I had an interesting experience on the underground the other day.
I was on the way back from some place near Wembley at around 11am on a Sunday morning. Why I was all the way out in the middle of nowhere (Zone 4) is another story.
Having had no sleep, and having spent the night in a highly intoxicated state, my altered sense of consciousness finally allowed me to realise that I was not real.
Nothing around me felt tangible. I looked at some of the passengers around me, and their perplexed and/or disproving return glances confirmed to me that I must be an intrusion on somebody else’s dream. As in inception. Why else would they find the presence of a girl wearing a circus ring-woman’s outfit, a flowery dress, patchwork harem trousers and a face of death an issue. I was wearing all clothes available to me because the world was so cold. I have never been so cold on the consistently thirty degrees celcius underground.

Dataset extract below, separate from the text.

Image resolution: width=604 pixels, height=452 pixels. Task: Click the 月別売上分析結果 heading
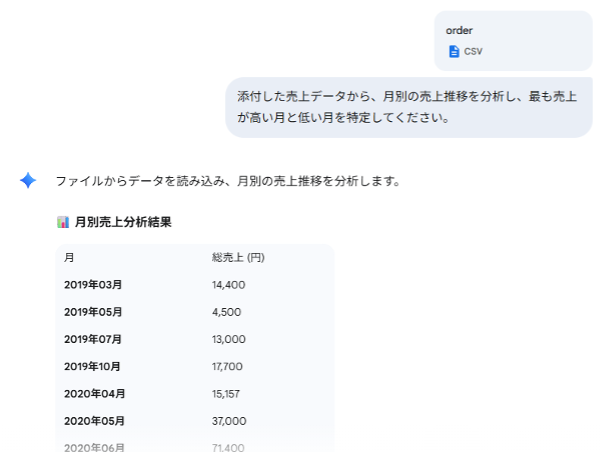point(123,222)
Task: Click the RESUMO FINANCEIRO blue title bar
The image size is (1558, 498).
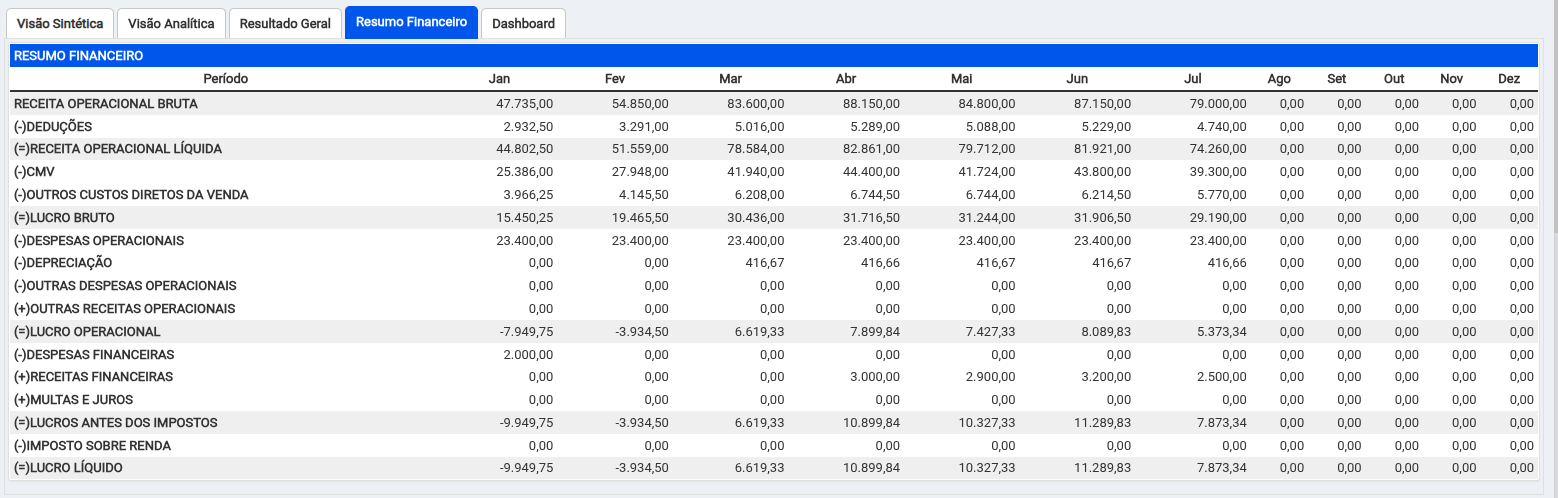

The floor seemed incredibly far away from me. I didn’t trust my own thoughts anymore. The metropolitan line was a lie. The metropolitan line was also incredibly comfortable. Rationally, I knew that the metropolitan line was not comfortable. Therefore, this couldn’t be the real metropolitan line.
Next, there was nothing. A peaceful nothing that I wasn’t even aware of. It must be what death is like.
I was abruptly awoken from my nothing-ness by a friendly man in a uniform who informed me that I was in Aldgate. I had been peacefully sleeping on the train for ten minutes after it had stopped at the end of the line, and the driver had alerted a member of station staff. Out of concern or fear, I shall never know.
There isn’t an interesting ending to this short story. My bed felt like the most buttery soft object in the world. For the rest of the week my body clock was severely broken. That’s it. I have not learned any lessons.